9P | 250m | 24 | 80% bolted
Tunnel Vision opens the Portal Wall with nine pitches rising in difficulty and exposure – not to mention a 30 min approach, dips in the Infinity Pools and link-ups with the Moir classics.
Equipped by: Owyn Aitken, Jack Evans, David Macdonald, Ben Mitchell, Reon Morrison (+ others!)
Established with support from the NZAC Bolting Fund
Hazards:
The Infinity Pools and Upper Basin are exposed to glide avalanches, especially in the early season. The route itself is relatively protected.
Aspect:
NW facing with sun from 10:30-19:00. After a good rain, allow half a day for the rock to dry.
Gear:
- 1x 60m rope
- 12 QDs including 4 extenders
- Cams 0.2 – 2 (BD sizing)
- Wires small – medium (offsets handy)
- Togs & towel
Parking:
From the Milford side of the tunnel, drive 50m further and park at the first bay on the true right. Stow anything the kea militia might find interesting.
Access:
The chatty tunnel attendants sometimes hang about in a yellow Milford car. They assure us the "Do Not Enter" signs are purely a liability measure - but do say hello anyway.
Approach:
30 minutes of danger walking and scrambling. This would be a good place to have a tumble.

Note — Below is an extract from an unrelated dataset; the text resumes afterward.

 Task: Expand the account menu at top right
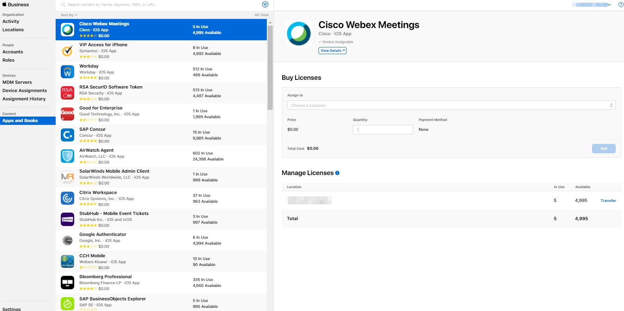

Edge past the tunnel entrance and sidle to the Infinity Pool. Weave up the true right of the cascade and cross at the Upper Infinity Pool. Climb the slabby rib (~15m), then follow cairns up a rightwards line.
Keep an eye out for a leftwards scramble onto David’s Massive Gorgeous Belay Ledge. The final section (~30m) is roughly grade 8 – abseil on descent.
Descent:
1x 60m rope: nine abseils down the climbing line. Most abseils nudge 30m – knot your ends.

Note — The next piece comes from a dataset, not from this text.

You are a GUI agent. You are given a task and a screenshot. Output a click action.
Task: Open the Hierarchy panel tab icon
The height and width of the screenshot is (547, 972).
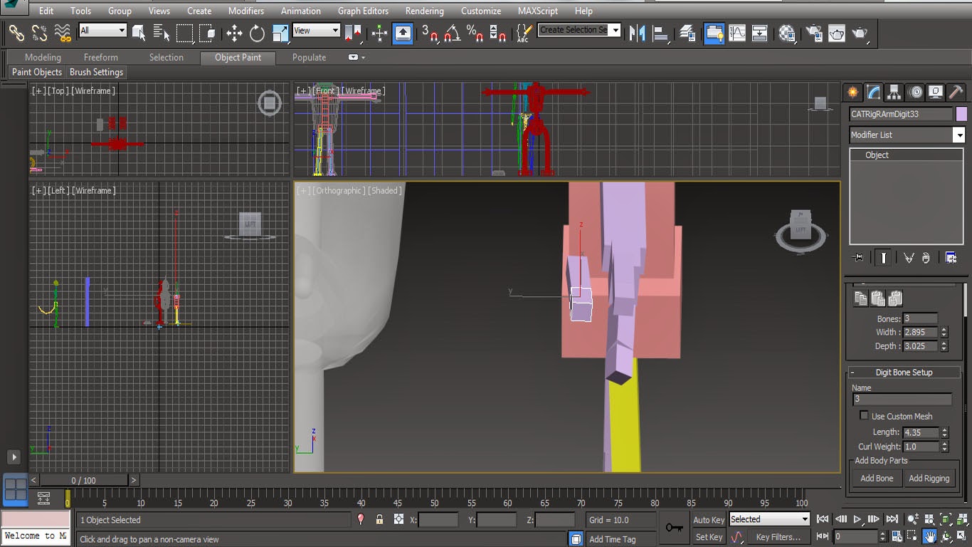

2x 60m ropes: five abseils, linking pitches 8+7, 6+5, 4+3 and 2+1.
P1 → P4 make an ideal apprenticeship to multi-pitching in the Darrans
- P1
- 16
- 30m
- 6
- Trad
New Bendeavours
Saunter up the slab and over a thoughtful bulge.
Trad: 0.5 + 0.75 cams
- P2
- 17
- 30m
- 6
- Trad
Jack Attack
Trend left up the slab to the white roof, then tiptoe across the hanging slab.
Trad: full rack
- P3
- 19
- 32m
- 7
- Trad
The Wolverine
Angle left past the cam placement and latch onto the wolverine scar dyke. Claw to the lip and pad up the slab.
Trad: 0.4 cam
- P4
- 18
- 30m
- 8
- Trad
Mantlemania
A shallow groove leads to slanting bulges and engaging mantles. Belay at the double-hanger ledge, or continue 5m to the abseil chains (recommended for next pitch).
Trad: 0.3-0.5 cams
- P5
- 22
- 30m
- 8
- Trad
Taste of Babylon
Ramble to the white birthmark to clip the camo-bolt (cam above), then squeeze onto the face on desperate underclings. Finish on easy ground.
Trad: 0.75 + 1 cam
- P6
- 19
- 30m
- 6
- Trad
Slice of Heaven
Follow the glorious dyke, then up the face.
Trad: full rack
- P7
- 22
- 25m
- 7
- Trad
Reon's Runout (Retro-Bolted)
Pull up the prominent flake to gain the slab. Grab your belayer's attention, then dispatch the abrupt face with a leftwards mantle. Cut right to the anchor.
Trad: wires
- P8
- 24
- 30m
- 10
- Trad
The Great Roof
Up the techy slab, whoompf through the roof, then devious moves up and rightwards. Break left to a lofty belay.
Trad: full rack
- P9
- 24
- 30m
- 8
- Trad
The Headwall
Set forth on the sustained headwall, enjoying the gathering air beneath your feet. Commit to a wild move at the last bolt, reserving a 0.4 cam for the closing mantle.
Trad: full rack
- P10
- 4
- 15m
- 1
Top out: a short scramble to a belay on friendlier ground. 1 min to fresh water, 5 mins to a grassy knoll with panoramic views, 15 mins further to Moir’s Sit Start.